[johnbillow]

Seems like you didn't really go through the document mate. What you are saying is exactly the opposite of what I saw. Each section actually has a "difference" between traditional and serverless apps. Moreover, if you read the beginning, they point out the reasons why WAFs are irrelevant...

[mi100hael]

Seems like you didn't really understand my comment mate. My point is that this link is blowing smoke and there are no substantial differences at the application layer.

There's no difference in security considerations when interacting with external resources at the application level. Either way you better have some form of auth and be sending credentials over TLS.
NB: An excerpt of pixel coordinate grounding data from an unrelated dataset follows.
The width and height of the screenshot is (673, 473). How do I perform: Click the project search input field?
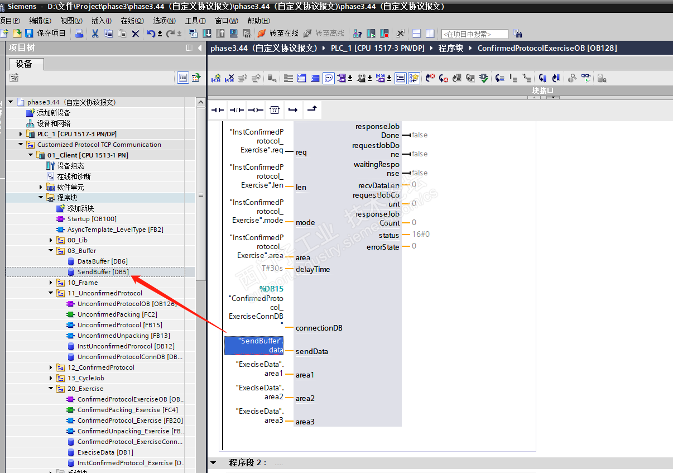[474, 34]
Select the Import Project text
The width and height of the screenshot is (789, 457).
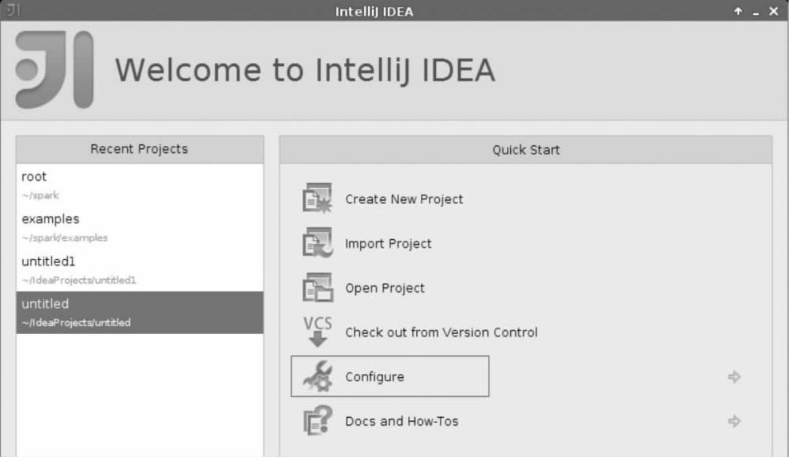(388, 244)
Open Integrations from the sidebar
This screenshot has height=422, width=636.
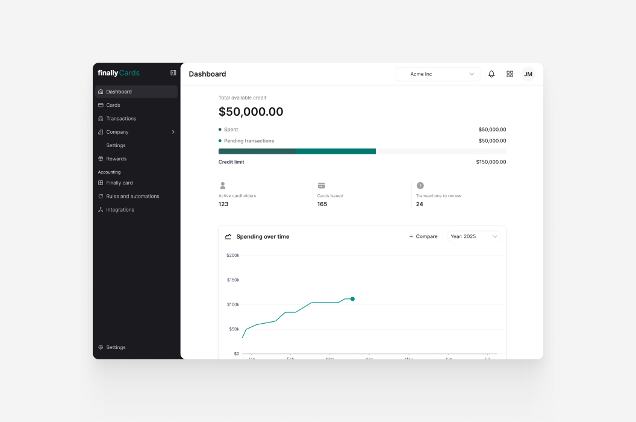(x=120, y=210)
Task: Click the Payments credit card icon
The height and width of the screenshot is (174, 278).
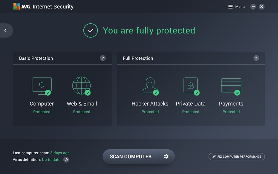Action: coord(231,86)
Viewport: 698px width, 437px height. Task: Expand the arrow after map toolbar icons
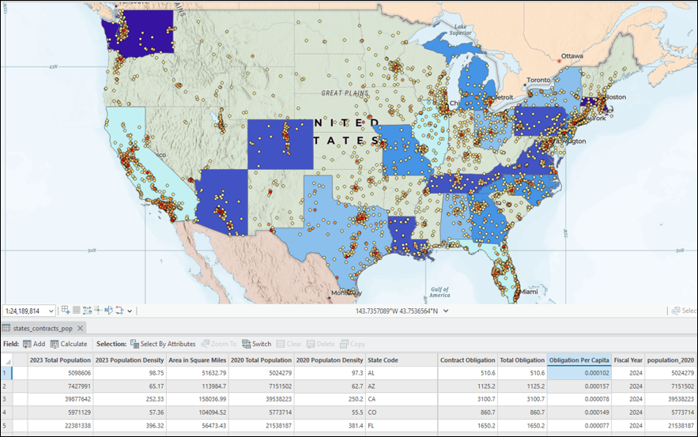pyautogui.click(x=130, y=311)

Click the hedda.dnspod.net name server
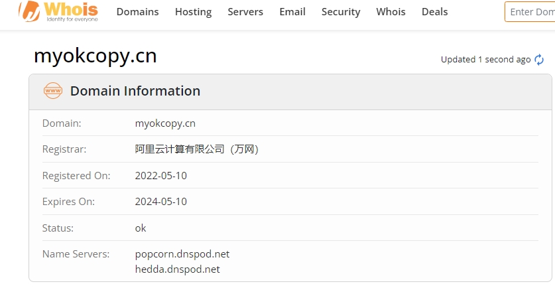(x=177, y=269)
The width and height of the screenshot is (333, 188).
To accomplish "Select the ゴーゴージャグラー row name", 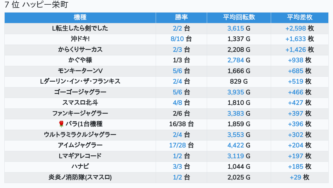I will (80, 92).
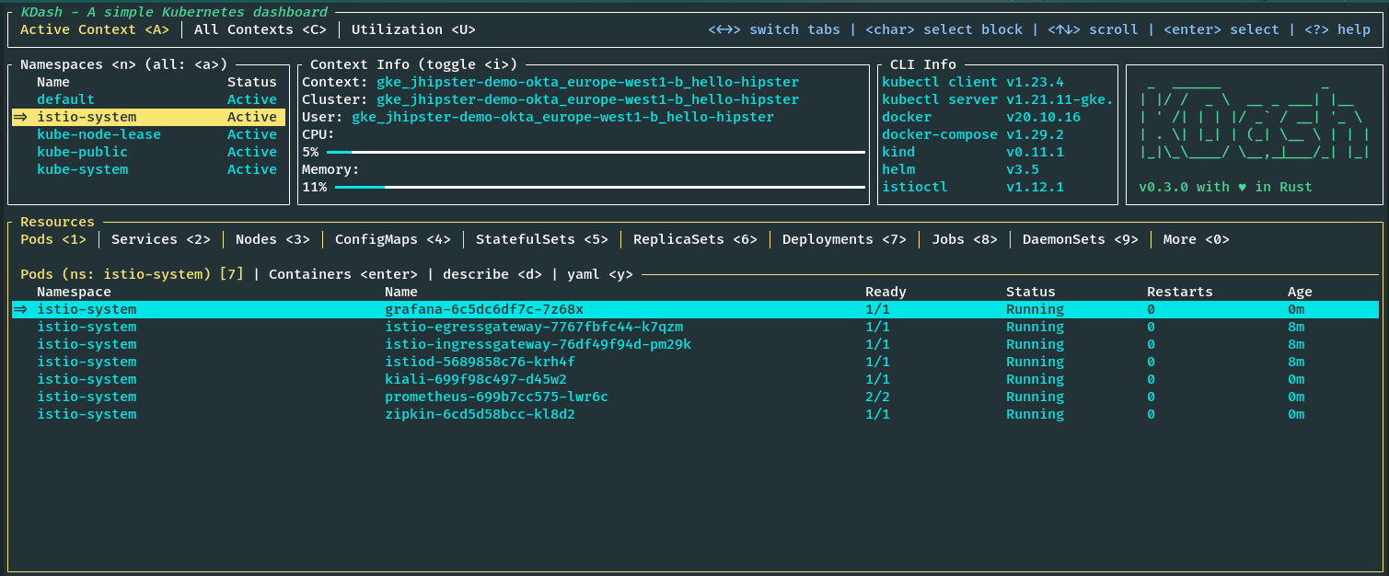The image size is (1389, 576).
Task: Open the Utilization tab
Action: pyautogui.click(x=413, y=29)
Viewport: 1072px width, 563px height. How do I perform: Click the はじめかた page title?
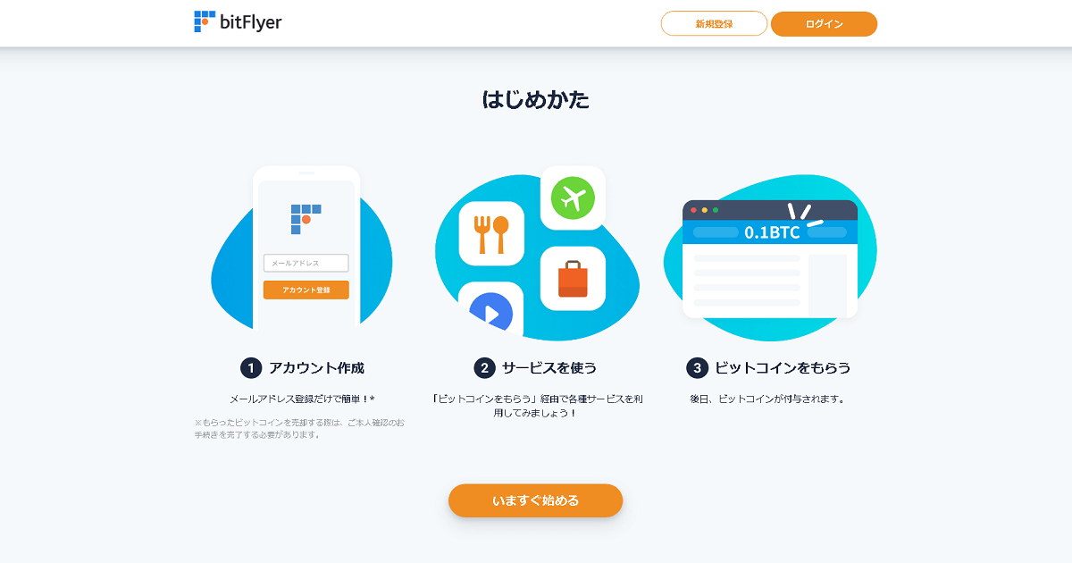[536, 99]
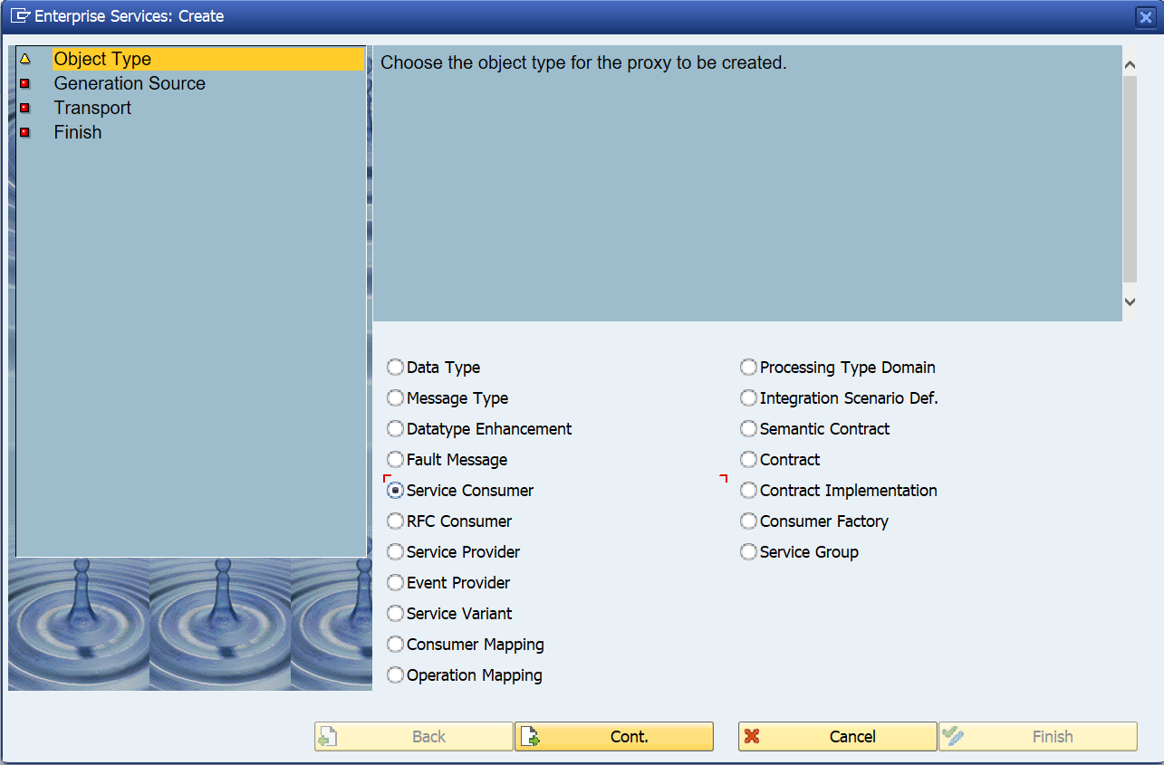
Task: Click the red status icon next to Generation Source
Action: point(25,83)
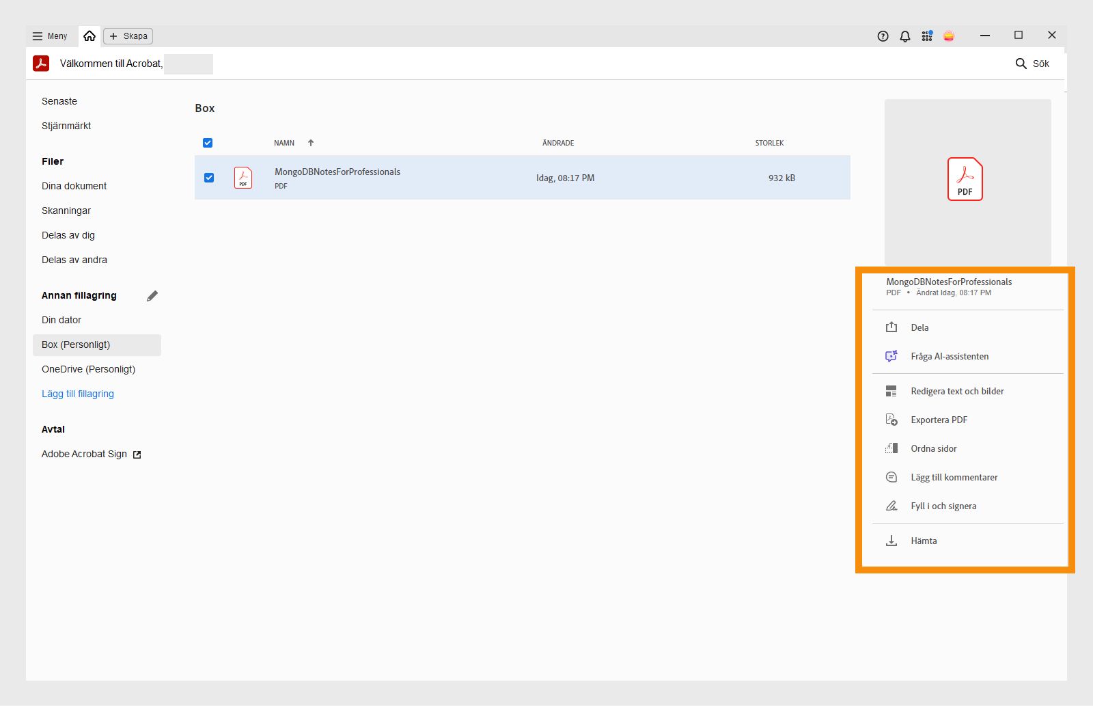
Task: Click the Home icon in top bar
Action: pyautogui.click(x=89, y=36)
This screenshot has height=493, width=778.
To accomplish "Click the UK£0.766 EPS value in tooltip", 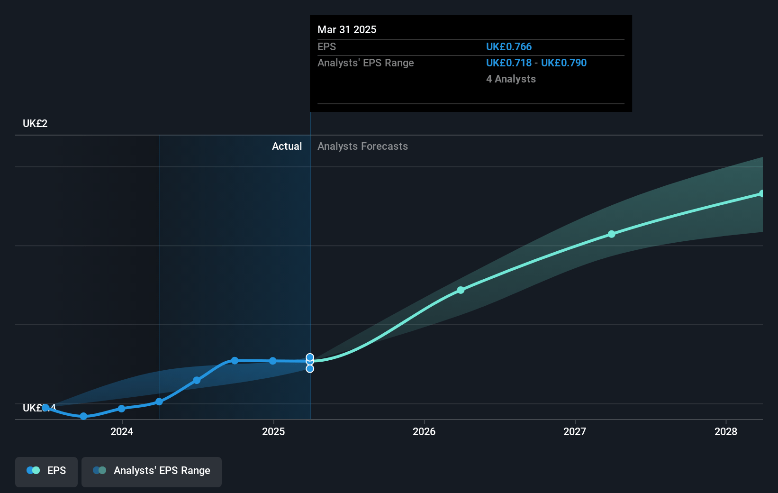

WAFs aren't irrelevant since from an external perspective there's no discernible difference between a request like

    POST /login?user=root&password=' OR 1=1 --

being made to a handler running full-time on a dedicated web server or on-demand on AWS Lambda behind API Gateway.

[johnbillow]

So you yourself are only discussing HTTP. What about other types of serverless event triggers? do you know how to protect against injections in SNS? or what happens when you inject malicious input into data coming from S3? So yes, app security is app security, but there are nuances and pitfalls that are serverless specific...

[mi100hael]

You do realize that plenty of applications were handling events and files "serverless" was even a thing, right? Even in a cloud context, SNS and S3 long pre-date Lambda. Neither of those "pitfalls" are serverless specific.

In fact, Lambdas (and every other serverless platform I'm aware of) execute with the same isolation as EC2 instances in AWS. There are effectively no differences security-wise between code executing on an EC2 and code executing in Lambda. Any vulnerability in a Lambda function is also going to be a vulnerability in a traditional application hosted on EC2 and vice versa.